PROVIDED DATA START

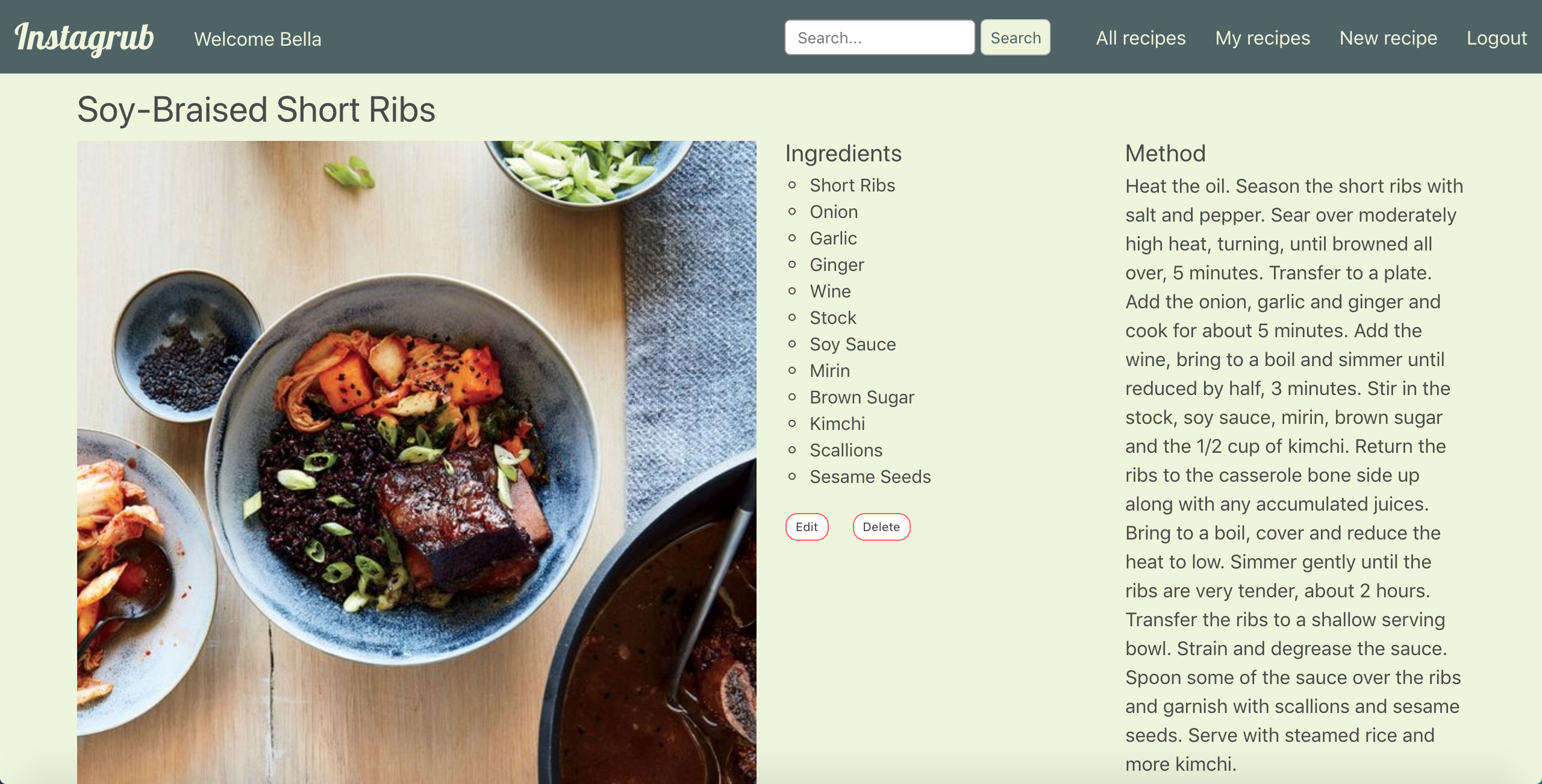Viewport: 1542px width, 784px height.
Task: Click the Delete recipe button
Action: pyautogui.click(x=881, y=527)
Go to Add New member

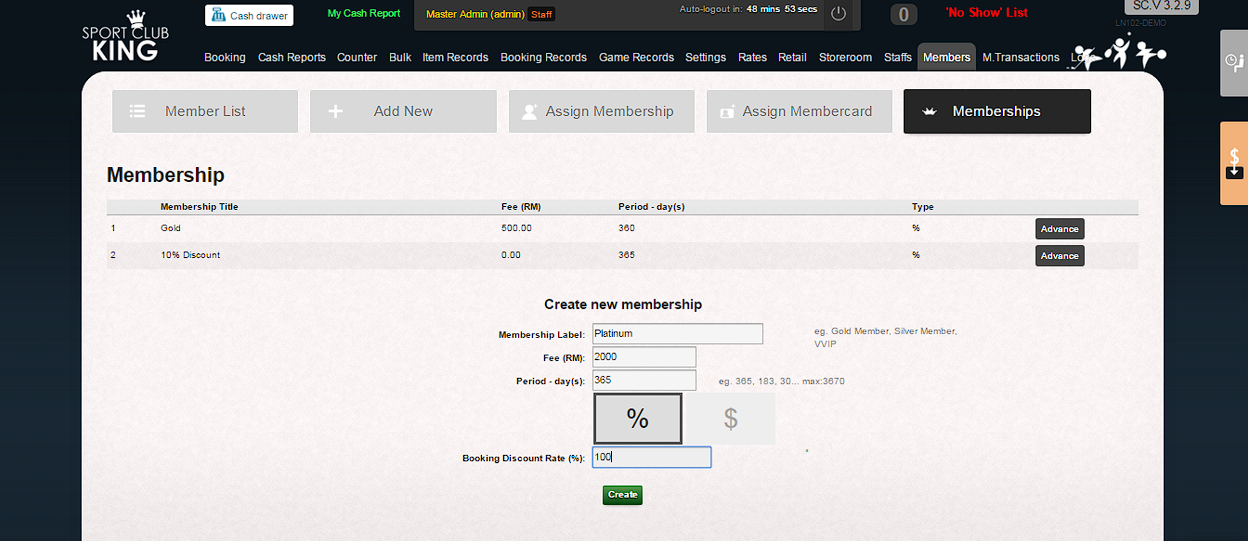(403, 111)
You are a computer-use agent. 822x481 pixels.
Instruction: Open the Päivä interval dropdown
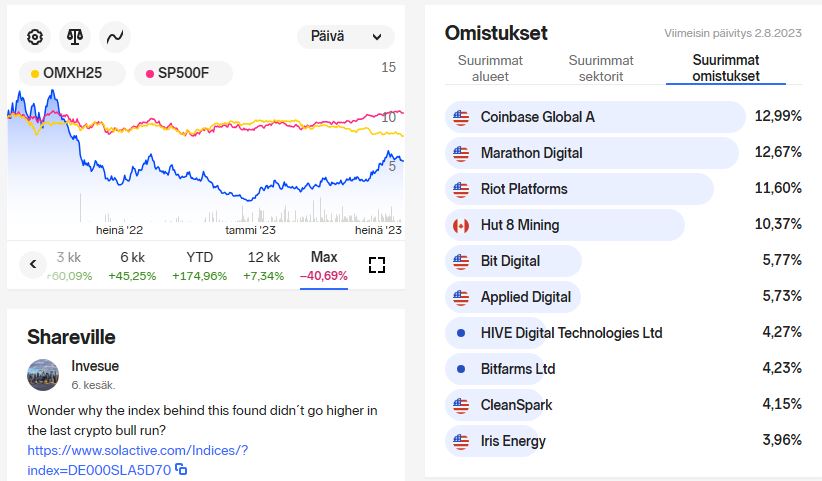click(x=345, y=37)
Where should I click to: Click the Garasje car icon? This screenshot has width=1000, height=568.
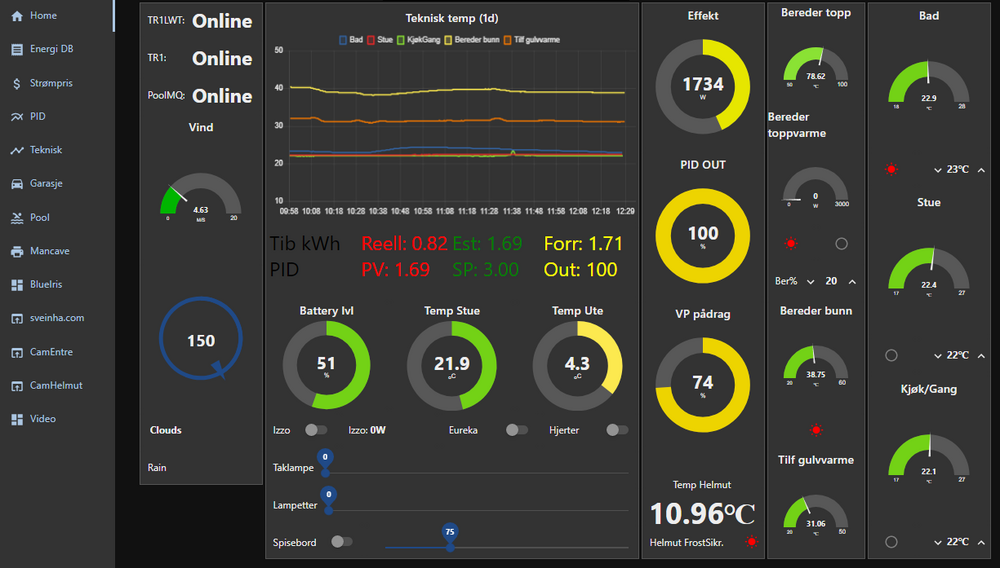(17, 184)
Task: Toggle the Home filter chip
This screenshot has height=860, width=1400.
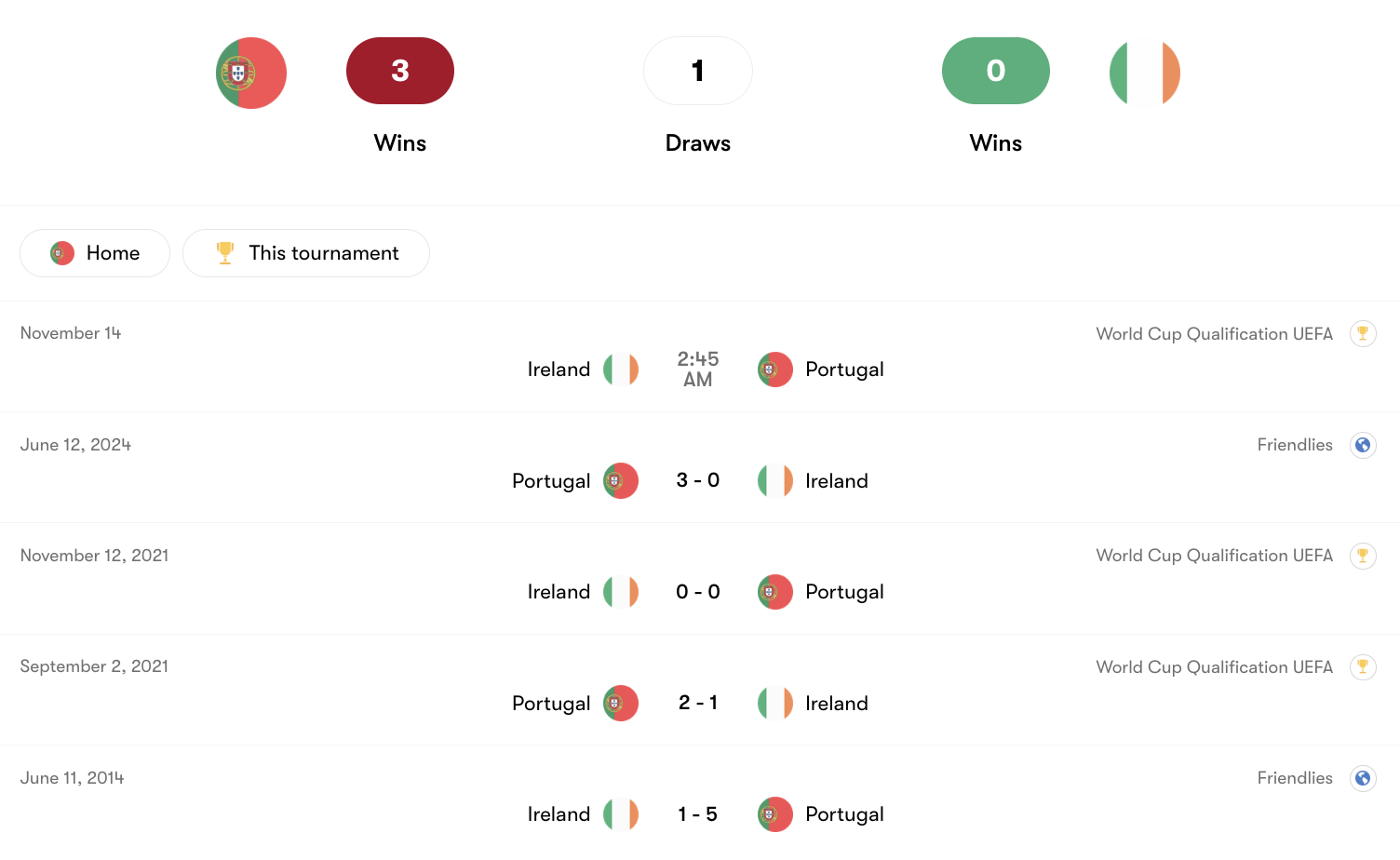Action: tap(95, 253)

PROVIDED DATA END

*ABOUT THIS EXERCISE*. The pictures stay out; repeat exactly the lines from the one with "Where should I" to the end of the entries above, and nothing else.

*THE ANSWER*.
Where should I click to: Click the Garasje car icon? This screenshot has width=1000, height=568.
(17, 184)
Task: Toggle the Home filter chip
This screenshot has height=860, width=1400.
Action: tap(95, 253)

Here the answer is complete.